Problemas por resolver
(1) Responde estas preguntas sobre el pasaje:
(a) ¿Qué problema tenía el padre del joven?
(b) ¿A qué edad lo abandonó su madre?
(c) ¿Quién lo crió después?
(2) Por favor, reproduce el fragmento del pasaje que va desde "LA FRAGANCIA DE" hasta "en su restauración.", ambos incluidos.

LA FRAGANCIA DE LA VIOLETA

Nos tocó trabajar pastoralmente con un joven hace algunos años. Desde su infancia fue víctima de violencia por parte de su padre, quien tenía problemas de alcoholismo. A los diez años de edad, fue abandonado por su madre, pues al parecer, no soportó el maltrato que sufrían. Entonces su abuela paterna lo crió. Él sentía que a nadie le importaba. Lamentablemente, en su trabajo venía teniendo problemas por agresividad. Sus relaciones de pareja terminaban pronto, por la misma razón. Cada rompimiento, lo interpretaba como abandono. Estuvimos trabajando por varios meses en su restauración.

Filas mostradas
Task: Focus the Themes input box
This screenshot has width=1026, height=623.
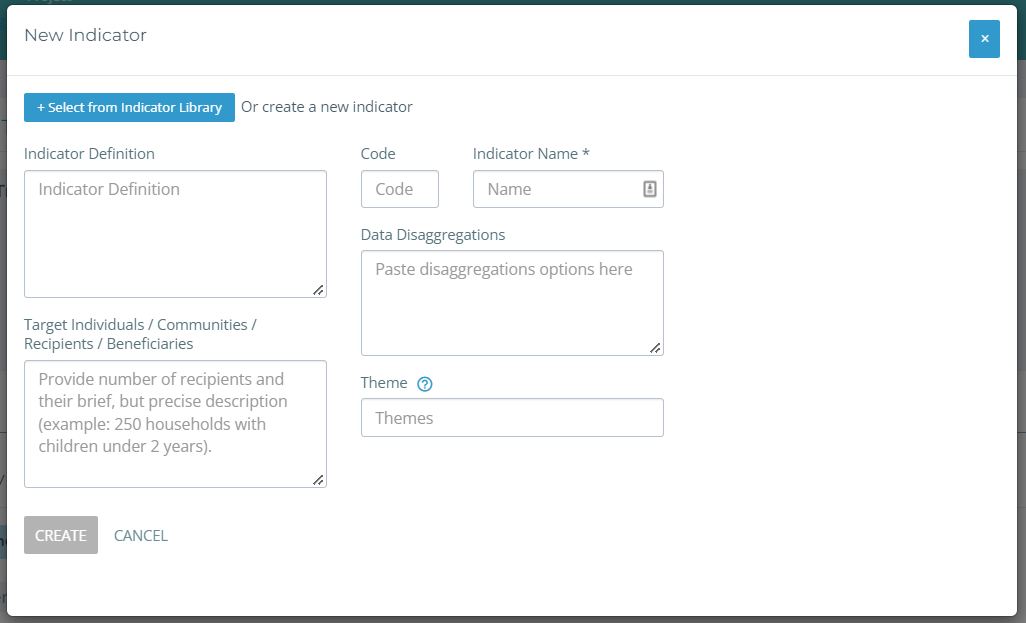Action: point(512,417)
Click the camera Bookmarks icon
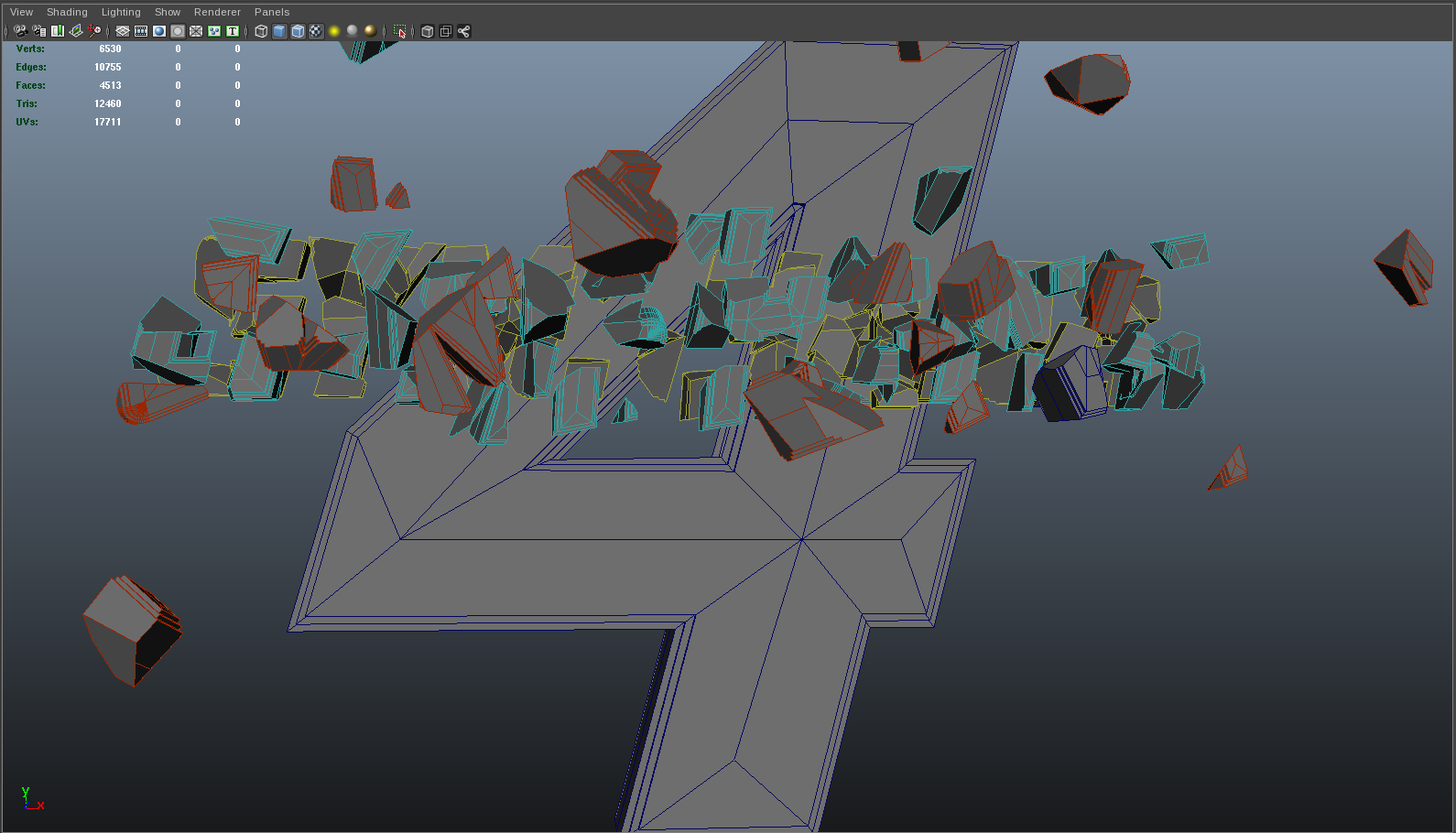The image size is (1456, 833). (58, 31)
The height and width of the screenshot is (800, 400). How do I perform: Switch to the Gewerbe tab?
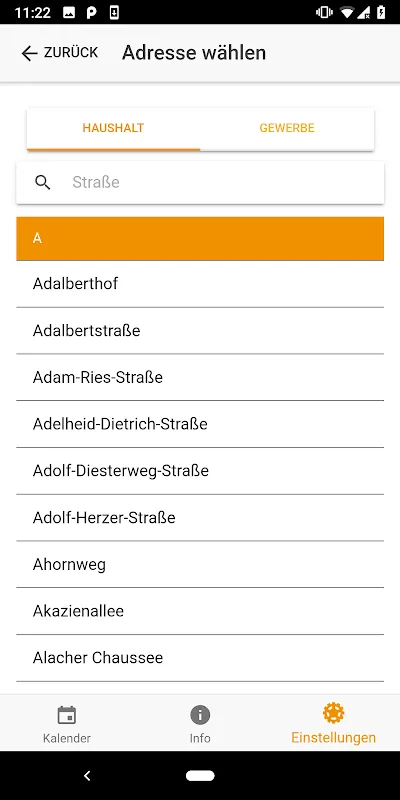pos(287,129)
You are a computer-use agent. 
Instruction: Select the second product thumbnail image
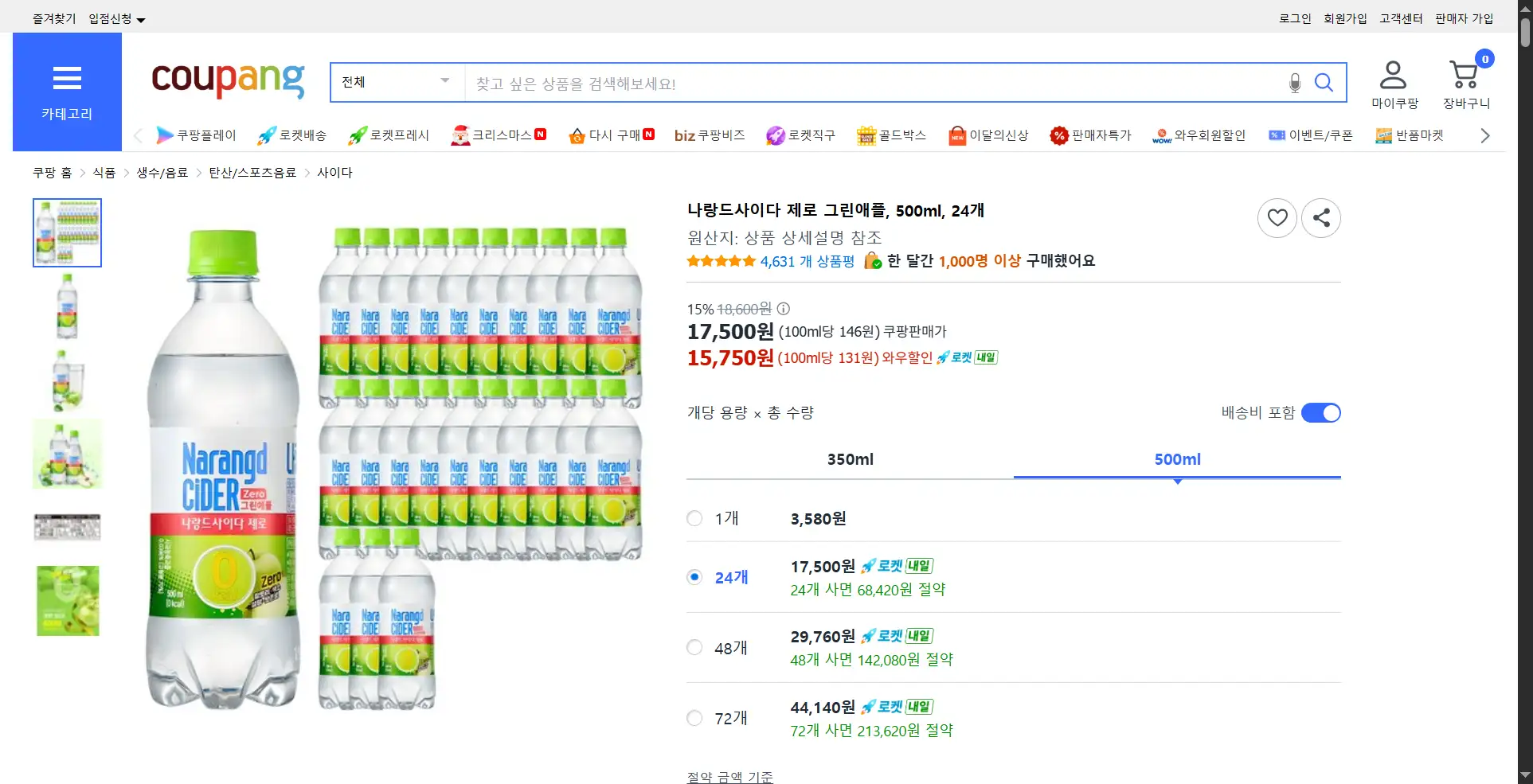67,306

Problemas resueltos
(1)
(a) Alcoholismo.
(b) A los diez años.
(c) Su abuela paterna.

(2)
LA FRAGANCIA DE LA VIOLETA

Nos tocó trabajar pastoralmente con un joven hace algunos años. Desde su infancia fue víctima de violencia por parte de su padre, quien tenía problemas de alcoholismo. A los diez años de edad, fue abandonado por su madre, pues al parecer, no soportó el maltrato que sufrían. Entonces su abuela paterna lo crió. Él sentía que a nadie le importaba. Lamentablemente, en su trabajo venía teniendo problemas por agresividad. Sus relaciones de pareja terminaban pronto, por la misma razón. Cada rompimiento, lo interpretaba como abandono. Estuvimos trabajando por varios meses en su restauración.